I think there is a much easier and more general way to tackle this.

Let's assume we have a sequence of $h[n]$ that has finite support on $[K,L]$ where $K$ is the index of the first non-zero sample and $L$ is the index of the last non-zero sample, i.e.

$$h[n] = 0, n < K \lor n > L$$

Since that's awkward to write we will simply notate this as

$$\mathbb{S}(h) = [K,L]$$

Where $\mathbb{S}(h)= ...$ means "$h$ has finite support on $...$".

The length $N$ of the sequence is simply

$$N = L-K+1$$

Some quick examples: The unit impulse has support on $[0,0]$ with a length of 1. A causal sequence of length $N$ has support on $[0,N-1]$, a zero phase sequence is symmetric, i.e it has support on $[-M,M]$ with a length of $2M+1$

If we convolve two sequences $h_1$ and $h_2$ the supports just sum, i.e.

$$\mathbb{S}(h_1*h_2) = [K_1+K_2,L_1+L_2]$$

The length $N_{1*2}$ of the convolution comes out to be:

$$N_{1*2} = L_1+L_2 - K_1-K_2+1 = (L_1-K_1+1) + (L_2-K_2+1) - 1 = N_1+N_2 -1$$

as would be expected.

Armed with this formalism, it's easy to calculate the support of your recursive convolution.
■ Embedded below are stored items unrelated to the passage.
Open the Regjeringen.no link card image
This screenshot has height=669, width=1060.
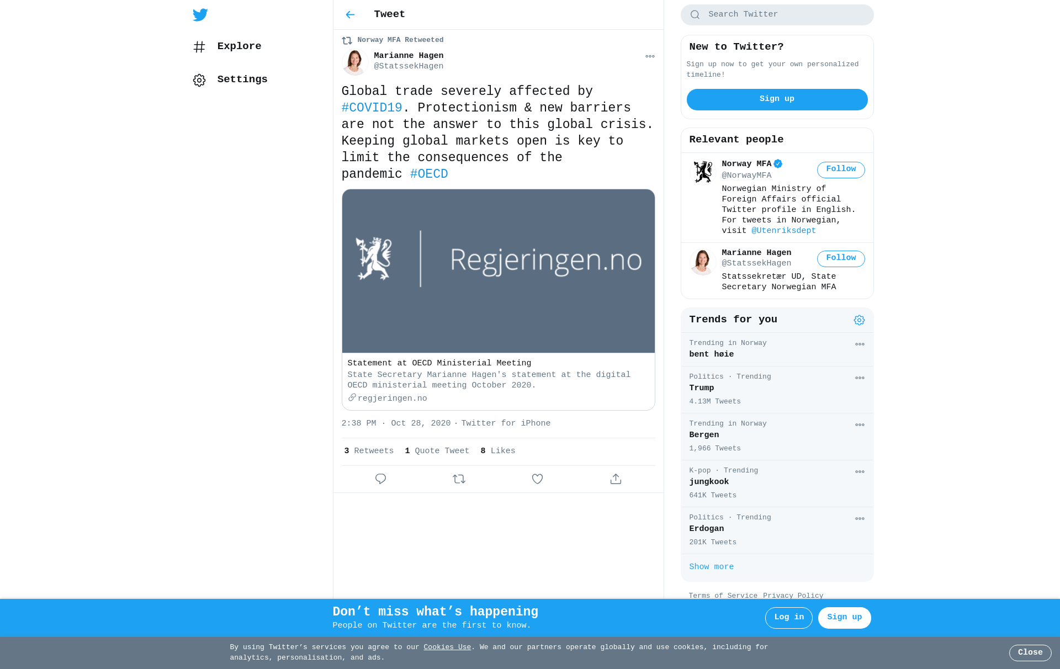(498, 271)
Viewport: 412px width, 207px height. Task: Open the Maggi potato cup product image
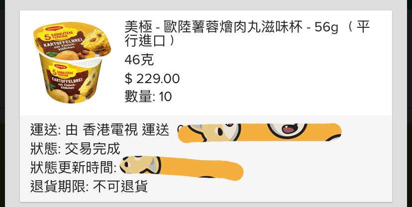[72, 63]
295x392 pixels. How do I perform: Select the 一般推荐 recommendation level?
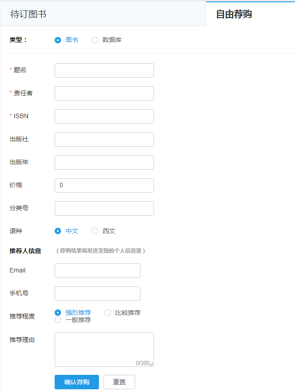(x=58, y=320)

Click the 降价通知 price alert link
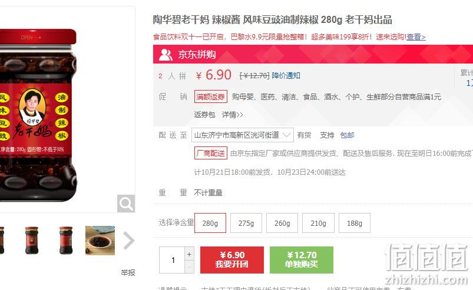(x=286, y=75)
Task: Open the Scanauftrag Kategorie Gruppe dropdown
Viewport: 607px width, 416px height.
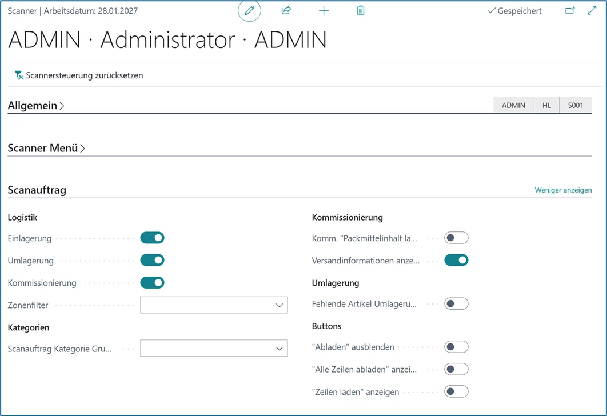Action: click(279, 349)
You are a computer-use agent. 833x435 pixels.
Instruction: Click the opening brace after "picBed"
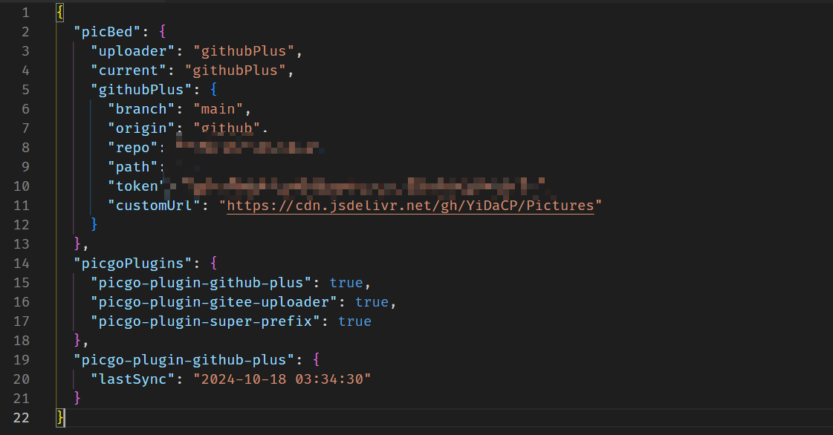[163, 32]
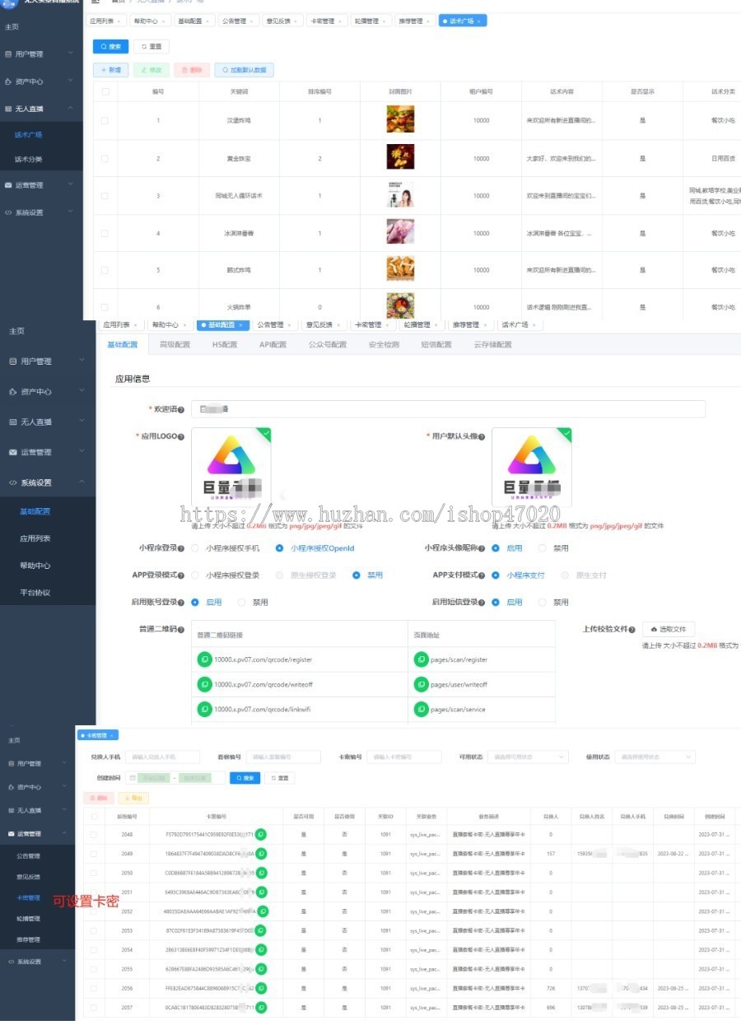Click the 选取文件 upload button
The height and width of the screenshot is (1025, 741).
click(x=668, y=629)
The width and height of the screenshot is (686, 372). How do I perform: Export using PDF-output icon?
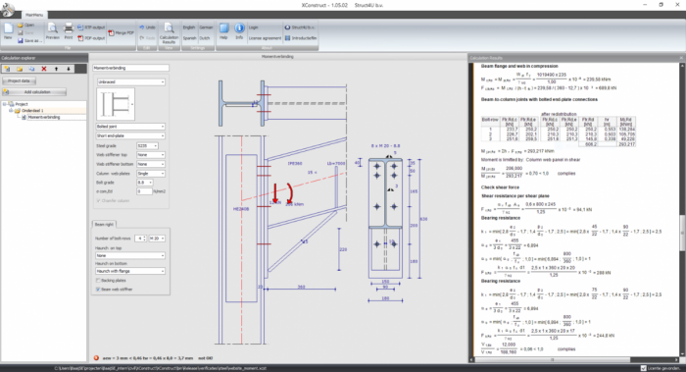91,38
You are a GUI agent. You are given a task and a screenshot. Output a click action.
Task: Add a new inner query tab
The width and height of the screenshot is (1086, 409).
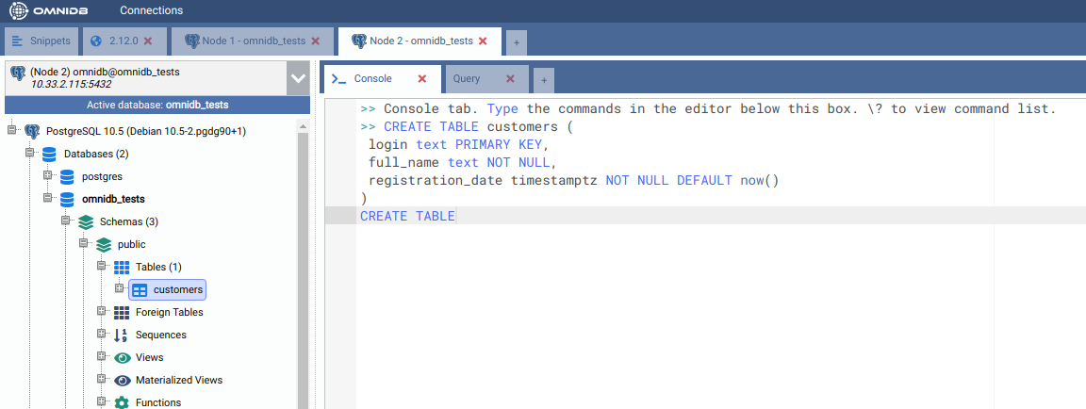543,80
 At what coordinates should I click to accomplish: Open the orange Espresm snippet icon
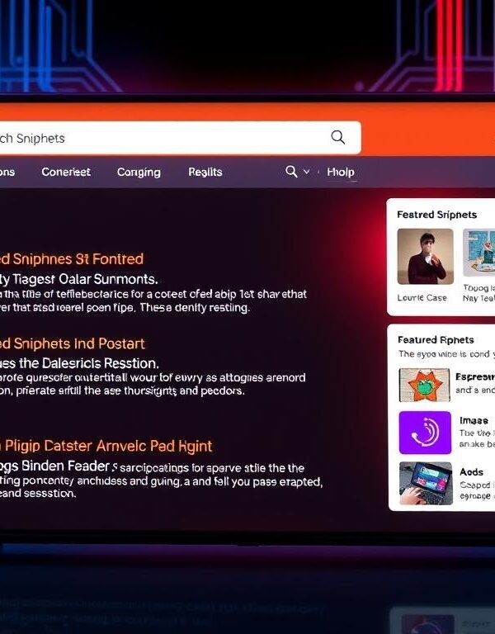click(x=425, y=384)
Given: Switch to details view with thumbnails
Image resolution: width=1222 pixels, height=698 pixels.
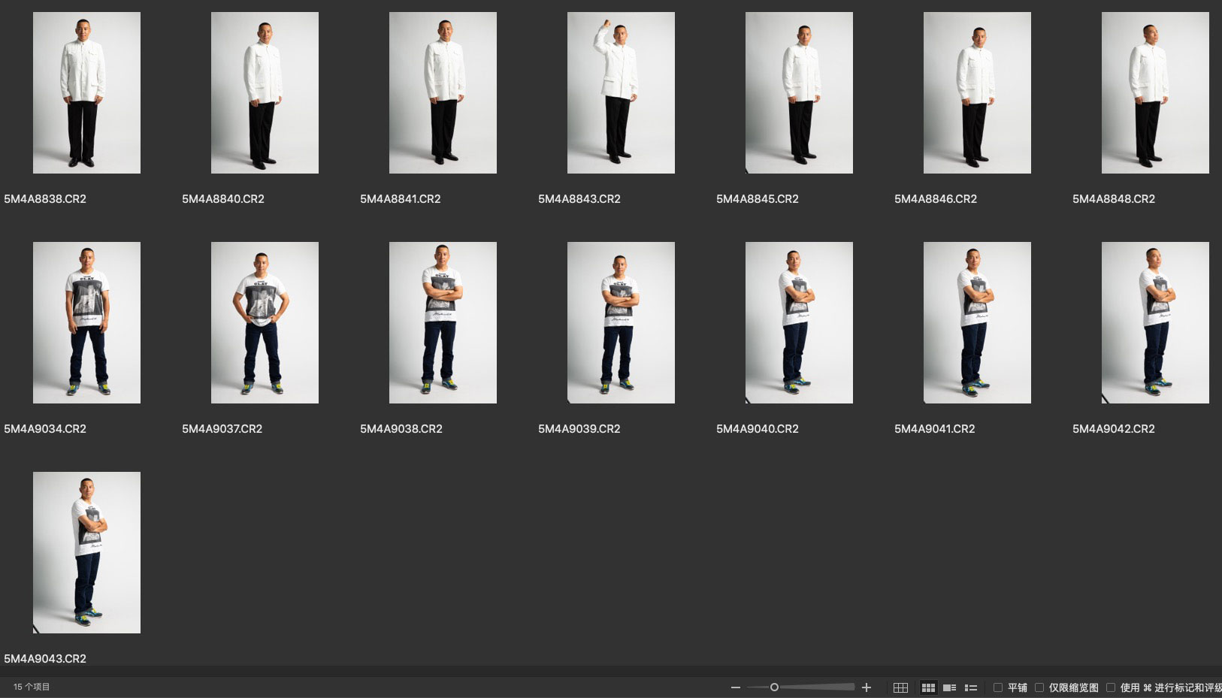Looking at the screenshot, I should [949, 687].
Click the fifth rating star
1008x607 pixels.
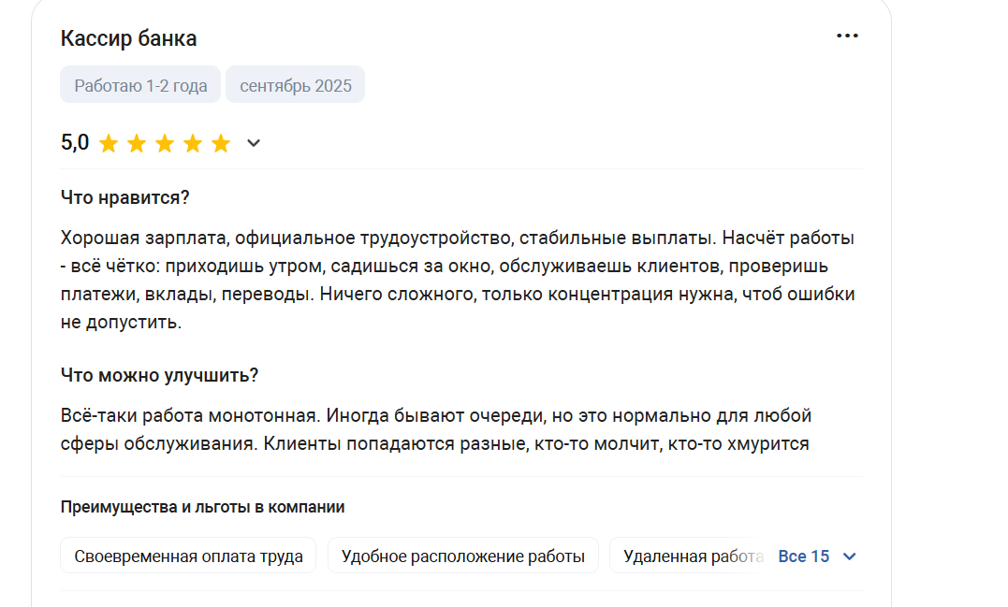coord(221,143)
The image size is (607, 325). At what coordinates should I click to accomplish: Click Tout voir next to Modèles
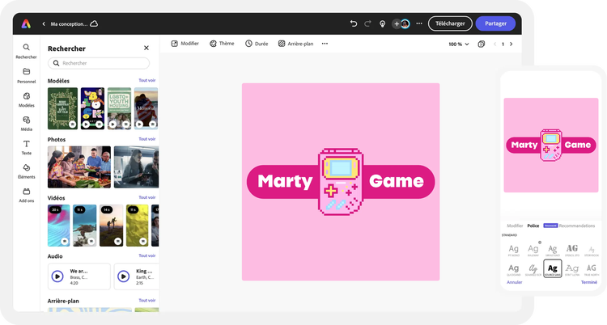coord(146,81)
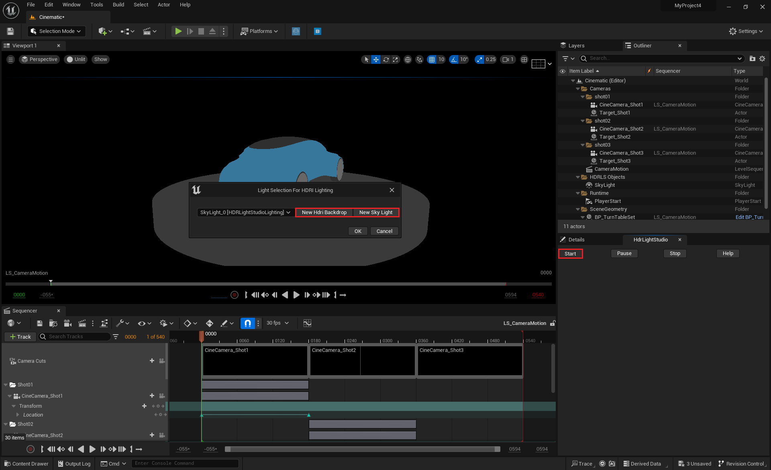This screenshot has height=470, width=771.
Task: Click the New Sky Light button
Action: 375,212
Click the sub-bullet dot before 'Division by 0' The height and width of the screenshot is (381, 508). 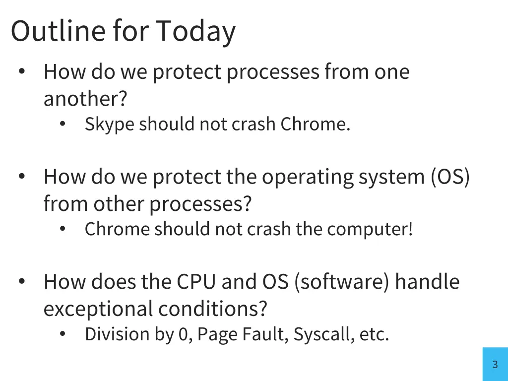point(63,334)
We look at the support of the impulse responses

$$ \begin{array}{cl} \mathbb{S}(h_0) = [-2,2] \\ \mathbb{S}(h_1) = [-4,4] \\ \mathbb{S}(h_2) = [-8,8] \\ ... \\ \mathbb{S}(h_m) = [-2^{m+1},2^{m+1}] \end{array} $$

Let's now convolve a causal sequence $f$ with support $[0,N-1]$ with the first $M+1$ impulse response, i.e.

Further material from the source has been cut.